• [The problem] The expected output is an exact copy of each line from the line with "You are a GUI" through the end of the data below, with no pictures in it.

• [Record extracts]

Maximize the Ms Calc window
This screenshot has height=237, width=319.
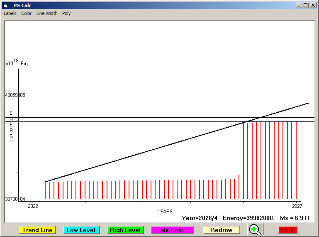tap(306, 5)
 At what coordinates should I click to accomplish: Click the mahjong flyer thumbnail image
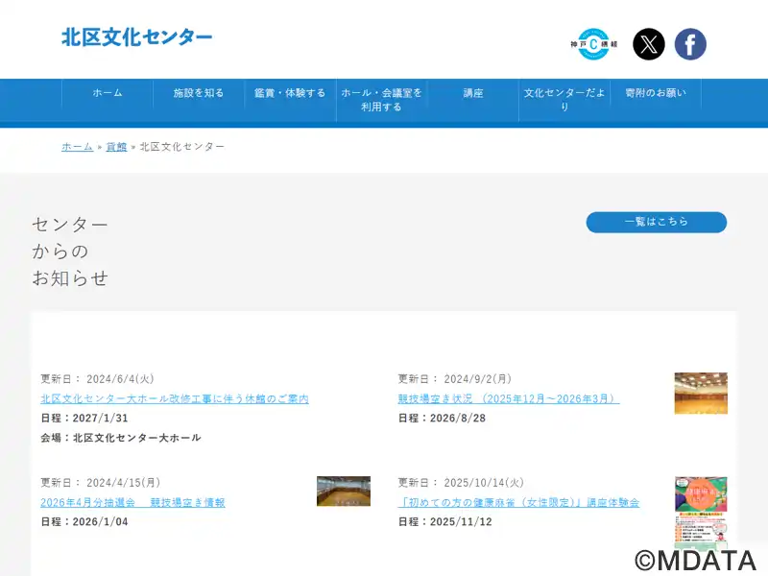pyautogui.click(x=701, y=514)
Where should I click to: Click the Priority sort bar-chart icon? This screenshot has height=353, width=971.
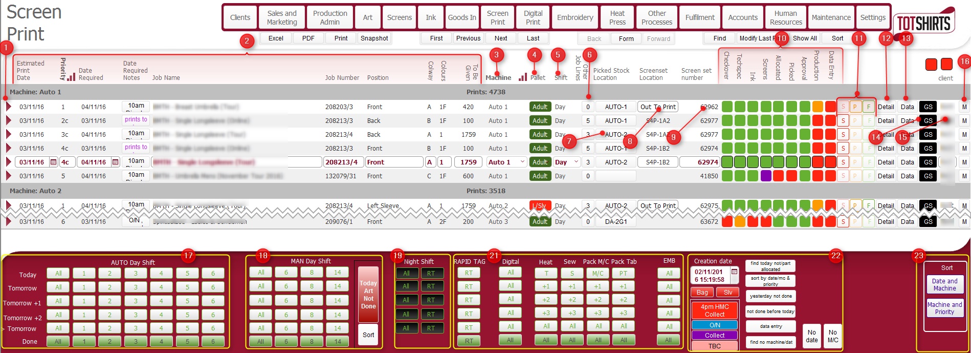(71, 77)
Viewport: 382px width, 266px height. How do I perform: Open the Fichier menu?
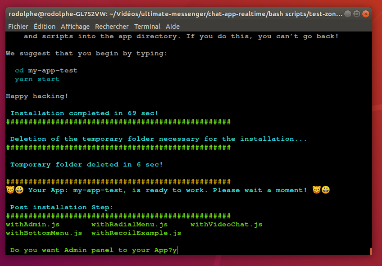coord(18,27)
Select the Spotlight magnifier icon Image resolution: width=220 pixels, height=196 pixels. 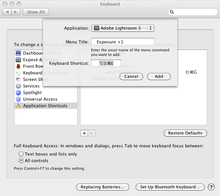pos(18,93)
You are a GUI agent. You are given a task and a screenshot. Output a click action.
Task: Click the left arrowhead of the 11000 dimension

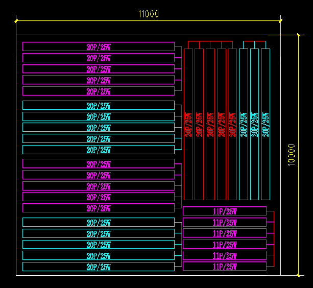17,21
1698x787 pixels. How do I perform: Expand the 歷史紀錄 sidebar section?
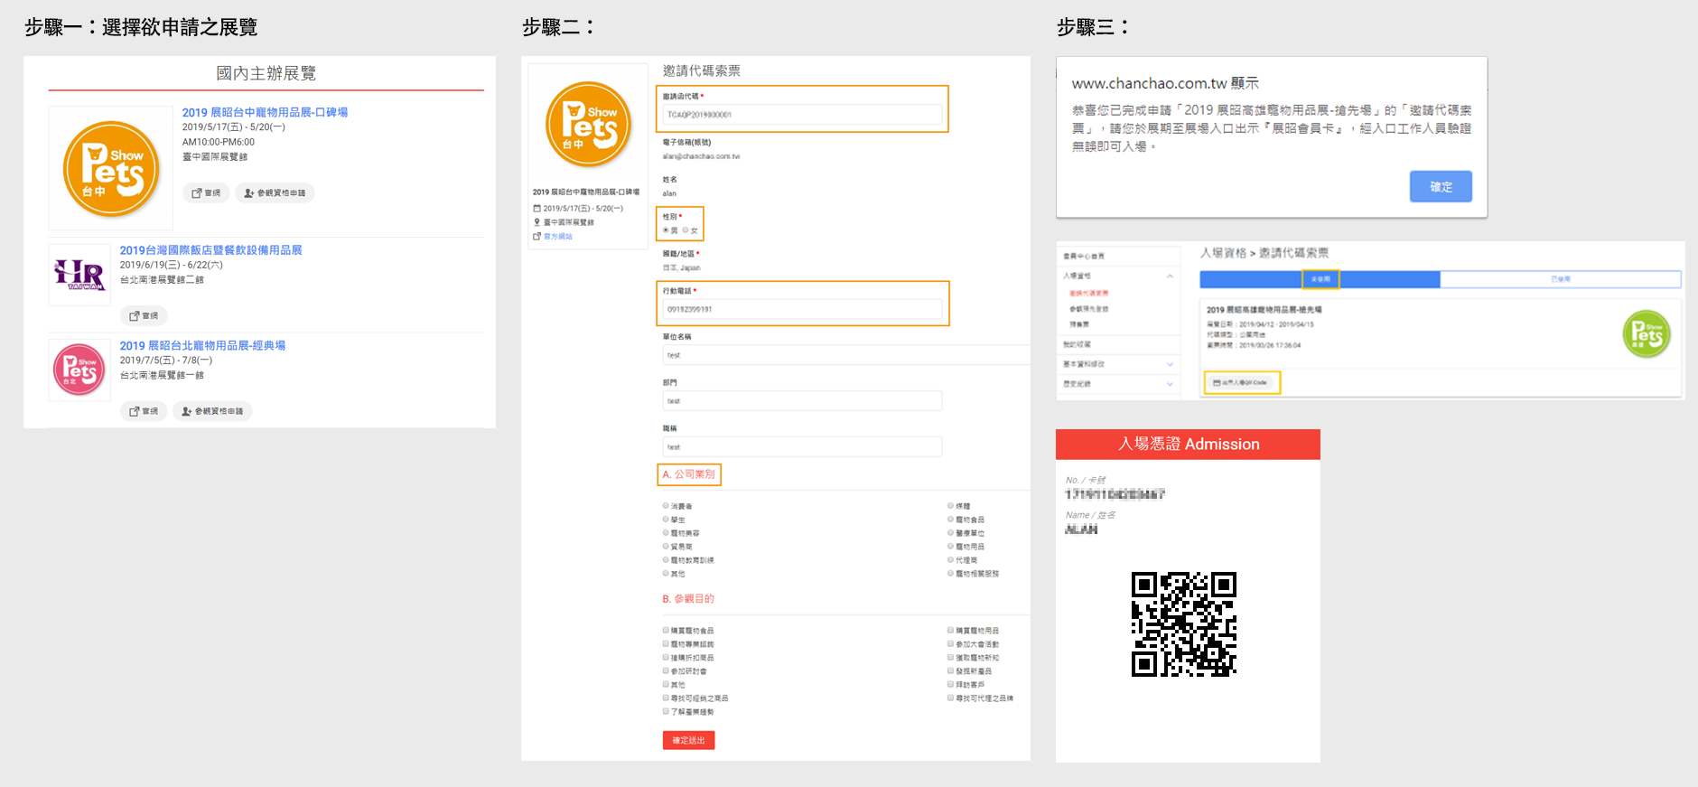click(1170, 384)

• [Solved exercise]
You are a GUI agent. You are given a task and a screenshot. Output a click action.
Task: Click the left arrowhead of the 11000 dimension

17,21
1698x787 pixels. How do I perform: Expand the 歷史紀錄 sidebar section?
click(1170, 384)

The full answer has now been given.